Stored items
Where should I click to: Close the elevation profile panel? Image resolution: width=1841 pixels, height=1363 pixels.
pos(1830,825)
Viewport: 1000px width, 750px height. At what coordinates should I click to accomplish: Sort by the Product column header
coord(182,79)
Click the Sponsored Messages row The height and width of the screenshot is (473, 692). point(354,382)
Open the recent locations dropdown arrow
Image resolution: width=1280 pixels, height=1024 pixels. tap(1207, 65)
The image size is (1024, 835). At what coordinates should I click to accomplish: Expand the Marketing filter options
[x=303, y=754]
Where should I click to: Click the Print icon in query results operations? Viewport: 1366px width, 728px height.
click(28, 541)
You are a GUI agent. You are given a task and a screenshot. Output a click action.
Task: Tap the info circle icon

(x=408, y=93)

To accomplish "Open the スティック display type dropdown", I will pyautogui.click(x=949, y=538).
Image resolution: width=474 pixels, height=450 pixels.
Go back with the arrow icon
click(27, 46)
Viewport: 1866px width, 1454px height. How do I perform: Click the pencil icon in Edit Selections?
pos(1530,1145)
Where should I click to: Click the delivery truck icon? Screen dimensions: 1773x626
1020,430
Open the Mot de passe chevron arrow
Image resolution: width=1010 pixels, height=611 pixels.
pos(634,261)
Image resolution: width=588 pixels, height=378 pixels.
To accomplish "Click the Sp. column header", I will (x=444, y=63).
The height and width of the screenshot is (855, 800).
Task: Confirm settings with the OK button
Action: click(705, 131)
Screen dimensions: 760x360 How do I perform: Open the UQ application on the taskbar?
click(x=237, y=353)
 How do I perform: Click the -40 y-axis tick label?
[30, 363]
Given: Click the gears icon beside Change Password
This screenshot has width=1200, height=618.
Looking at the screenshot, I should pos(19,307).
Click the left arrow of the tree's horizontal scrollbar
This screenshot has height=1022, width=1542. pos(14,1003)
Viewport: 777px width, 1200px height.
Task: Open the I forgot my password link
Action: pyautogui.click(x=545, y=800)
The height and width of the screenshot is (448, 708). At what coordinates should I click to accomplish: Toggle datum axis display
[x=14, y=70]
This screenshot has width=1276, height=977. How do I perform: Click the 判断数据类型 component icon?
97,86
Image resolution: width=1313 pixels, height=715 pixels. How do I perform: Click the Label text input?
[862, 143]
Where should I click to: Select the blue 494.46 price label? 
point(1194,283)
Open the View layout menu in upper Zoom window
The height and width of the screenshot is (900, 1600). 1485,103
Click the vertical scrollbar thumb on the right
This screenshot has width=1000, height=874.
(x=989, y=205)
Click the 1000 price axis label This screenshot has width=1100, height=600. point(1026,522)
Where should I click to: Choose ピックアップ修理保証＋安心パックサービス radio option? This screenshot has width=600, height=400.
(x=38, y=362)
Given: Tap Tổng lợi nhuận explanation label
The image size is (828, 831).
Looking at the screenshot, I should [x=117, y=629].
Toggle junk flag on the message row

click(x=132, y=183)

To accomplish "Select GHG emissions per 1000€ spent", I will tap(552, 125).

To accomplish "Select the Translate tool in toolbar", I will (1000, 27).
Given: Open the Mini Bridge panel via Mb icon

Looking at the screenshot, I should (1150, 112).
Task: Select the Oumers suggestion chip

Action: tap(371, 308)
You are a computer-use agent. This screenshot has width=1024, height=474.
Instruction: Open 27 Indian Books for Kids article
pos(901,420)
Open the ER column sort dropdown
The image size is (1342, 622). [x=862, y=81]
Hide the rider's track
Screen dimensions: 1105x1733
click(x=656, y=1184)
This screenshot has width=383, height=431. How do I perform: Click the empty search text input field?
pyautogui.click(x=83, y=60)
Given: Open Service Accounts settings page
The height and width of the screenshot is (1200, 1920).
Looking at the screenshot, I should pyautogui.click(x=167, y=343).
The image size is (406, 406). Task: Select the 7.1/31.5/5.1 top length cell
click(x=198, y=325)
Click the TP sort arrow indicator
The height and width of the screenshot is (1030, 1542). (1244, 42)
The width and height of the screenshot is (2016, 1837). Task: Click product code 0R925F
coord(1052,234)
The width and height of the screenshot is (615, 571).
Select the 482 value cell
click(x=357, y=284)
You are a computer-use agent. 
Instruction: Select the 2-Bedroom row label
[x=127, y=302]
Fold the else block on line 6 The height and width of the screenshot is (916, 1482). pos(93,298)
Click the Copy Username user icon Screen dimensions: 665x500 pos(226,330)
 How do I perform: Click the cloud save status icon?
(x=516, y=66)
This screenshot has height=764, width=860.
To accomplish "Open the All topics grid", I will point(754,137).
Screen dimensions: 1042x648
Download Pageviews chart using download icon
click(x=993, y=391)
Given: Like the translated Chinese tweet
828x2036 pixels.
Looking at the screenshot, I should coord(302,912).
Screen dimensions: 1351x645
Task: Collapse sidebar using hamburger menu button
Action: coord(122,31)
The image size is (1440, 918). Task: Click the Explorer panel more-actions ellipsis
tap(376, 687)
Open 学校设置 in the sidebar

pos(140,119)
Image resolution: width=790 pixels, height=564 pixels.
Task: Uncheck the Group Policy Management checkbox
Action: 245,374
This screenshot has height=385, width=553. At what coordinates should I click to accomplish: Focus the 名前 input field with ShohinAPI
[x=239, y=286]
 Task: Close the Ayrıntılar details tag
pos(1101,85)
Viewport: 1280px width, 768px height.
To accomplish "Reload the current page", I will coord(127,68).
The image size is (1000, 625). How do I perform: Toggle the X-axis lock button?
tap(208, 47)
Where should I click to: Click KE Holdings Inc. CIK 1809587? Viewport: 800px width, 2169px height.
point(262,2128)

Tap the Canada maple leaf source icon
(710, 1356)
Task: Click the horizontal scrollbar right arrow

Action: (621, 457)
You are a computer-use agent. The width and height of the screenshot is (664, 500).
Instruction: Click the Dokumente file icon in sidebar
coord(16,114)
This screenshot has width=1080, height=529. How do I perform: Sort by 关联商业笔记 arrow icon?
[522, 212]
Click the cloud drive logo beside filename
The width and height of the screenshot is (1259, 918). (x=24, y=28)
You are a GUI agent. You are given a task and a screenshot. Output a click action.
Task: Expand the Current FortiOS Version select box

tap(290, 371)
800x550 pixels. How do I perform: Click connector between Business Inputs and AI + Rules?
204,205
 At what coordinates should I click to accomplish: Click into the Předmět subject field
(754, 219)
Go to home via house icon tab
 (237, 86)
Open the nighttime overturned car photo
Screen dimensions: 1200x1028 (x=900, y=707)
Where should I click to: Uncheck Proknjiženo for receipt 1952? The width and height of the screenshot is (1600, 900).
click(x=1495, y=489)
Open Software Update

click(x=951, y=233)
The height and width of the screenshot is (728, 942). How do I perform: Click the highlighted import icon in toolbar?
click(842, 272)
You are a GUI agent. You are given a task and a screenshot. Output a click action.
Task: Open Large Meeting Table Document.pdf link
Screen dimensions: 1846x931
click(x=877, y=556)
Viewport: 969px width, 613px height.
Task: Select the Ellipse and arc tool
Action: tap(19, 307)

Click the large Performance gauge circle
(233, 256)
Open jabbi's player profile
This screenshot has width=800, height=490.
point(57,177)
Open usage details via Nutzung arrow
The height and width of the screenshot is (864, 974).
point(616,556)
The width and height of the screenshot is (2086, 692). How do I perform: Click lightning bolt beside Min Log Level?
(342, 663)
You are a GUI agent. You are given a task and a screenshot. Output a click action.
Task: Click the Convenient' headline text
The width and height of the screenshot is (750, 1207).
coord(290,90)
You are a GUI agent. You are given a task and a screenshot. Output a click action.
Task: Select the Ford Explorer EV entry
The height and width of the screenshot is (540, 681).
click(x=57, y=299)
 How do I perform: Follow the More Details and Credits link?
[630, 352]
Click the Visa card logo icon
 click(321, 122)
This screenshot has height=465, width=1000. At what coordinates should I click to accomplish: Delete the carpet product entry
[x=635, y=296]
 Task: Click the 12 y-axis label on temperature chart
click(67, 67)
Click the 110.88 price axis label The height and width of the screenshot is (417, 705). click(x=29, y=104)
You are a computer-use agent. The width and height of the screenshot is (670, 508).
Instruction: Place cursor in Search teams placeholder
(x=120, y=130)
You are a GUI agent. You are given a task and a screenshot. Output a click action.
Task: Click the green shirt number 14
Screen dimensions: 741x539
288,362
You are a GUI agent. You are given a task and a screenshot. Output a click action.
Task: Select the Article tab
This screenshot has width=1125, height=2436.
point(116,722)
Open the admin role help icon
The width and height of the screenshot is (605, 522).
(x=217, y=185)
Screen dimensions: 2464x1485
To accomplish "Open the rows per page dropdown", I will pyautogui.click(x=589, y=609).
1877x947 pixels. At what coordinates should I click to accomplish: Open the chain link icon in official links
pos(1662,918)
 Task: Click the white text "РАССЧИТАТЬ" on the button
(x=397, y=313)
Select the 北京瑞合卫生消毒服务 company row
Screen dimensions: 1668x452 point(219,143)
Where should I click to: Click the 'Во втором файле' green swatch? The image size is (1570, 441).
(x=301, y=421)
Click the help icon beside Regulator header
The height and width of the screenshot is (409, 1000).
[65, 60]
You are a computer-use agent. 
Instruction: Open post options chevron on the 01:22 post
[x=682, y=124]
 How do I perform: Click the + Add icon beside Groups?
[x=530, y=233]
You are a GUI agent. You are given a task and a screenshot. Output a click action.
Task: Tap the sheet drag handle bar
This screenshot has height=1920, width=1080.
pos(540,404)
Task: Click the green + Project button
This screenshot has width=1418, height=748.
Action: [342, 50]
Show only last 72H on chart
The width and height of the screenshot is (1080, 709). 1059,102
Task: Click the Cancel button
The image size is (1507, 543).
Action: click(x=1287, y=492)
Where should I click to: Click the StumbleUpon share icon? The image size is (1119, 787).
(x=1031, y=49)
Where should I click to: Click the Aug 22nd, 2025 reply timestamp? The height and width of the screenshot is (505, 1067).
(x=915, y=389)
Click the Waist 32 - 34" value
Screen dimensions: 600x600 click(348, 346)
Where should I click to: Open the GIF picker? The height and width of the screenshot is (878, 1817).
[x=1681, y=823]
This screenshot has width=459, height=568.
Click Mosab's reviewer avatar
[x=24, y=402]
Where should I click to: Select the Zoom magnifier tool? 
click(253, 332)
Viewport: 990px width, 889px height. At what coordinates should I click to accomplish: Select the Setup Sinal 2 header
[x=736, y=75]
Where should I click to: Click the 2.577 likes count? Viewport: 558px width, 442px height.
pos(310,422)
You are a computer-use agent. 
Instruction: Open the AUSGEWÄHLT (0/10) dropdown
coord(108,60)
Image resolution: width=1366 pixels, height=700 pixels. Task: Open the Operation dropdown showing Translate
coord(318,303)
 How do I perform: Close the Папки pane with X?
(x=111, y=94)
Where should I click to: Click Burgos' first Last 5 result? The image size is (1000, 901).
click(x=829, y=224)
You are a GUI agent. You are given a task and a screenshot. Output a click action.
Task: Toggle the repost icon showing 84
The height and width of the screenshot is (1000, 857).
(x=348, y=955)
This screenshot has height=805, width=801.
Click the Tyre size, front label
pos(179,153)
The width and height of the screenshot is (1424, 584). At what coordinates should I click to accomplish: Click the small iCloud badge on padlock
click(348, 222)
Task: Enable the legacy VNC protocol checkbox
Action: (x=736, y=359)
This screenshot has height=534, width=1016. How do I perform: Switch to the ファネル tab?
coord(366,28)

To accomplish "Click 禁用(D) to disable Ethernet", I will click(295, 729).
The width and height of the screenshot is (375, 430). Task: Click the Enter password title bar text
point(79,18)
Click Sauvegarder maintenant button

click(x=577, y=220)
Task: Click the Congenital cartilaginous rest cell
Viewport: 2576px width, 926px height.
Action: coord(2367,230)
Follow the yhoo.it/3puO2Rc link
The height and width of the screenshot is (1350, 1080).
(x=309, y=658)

ABOUT THIS TASK –
The range begins at the line containing "Click Sauvegarder maintenant button" and ends at the last line of the entries; reproduce it exactly.

THE COMPLETED TASK –
Click Sauvegarder maintenant button

click(x=577, y=220)
Task: Click the Congenital cartilaginous rest cell
Viewport: 2576px width, 926px height.
Action: coord(2367,230)
Follow the yhoo.it/3puO2Rc link
The height and width of the screenshot is (1350, 1080).
(x=309, y=658)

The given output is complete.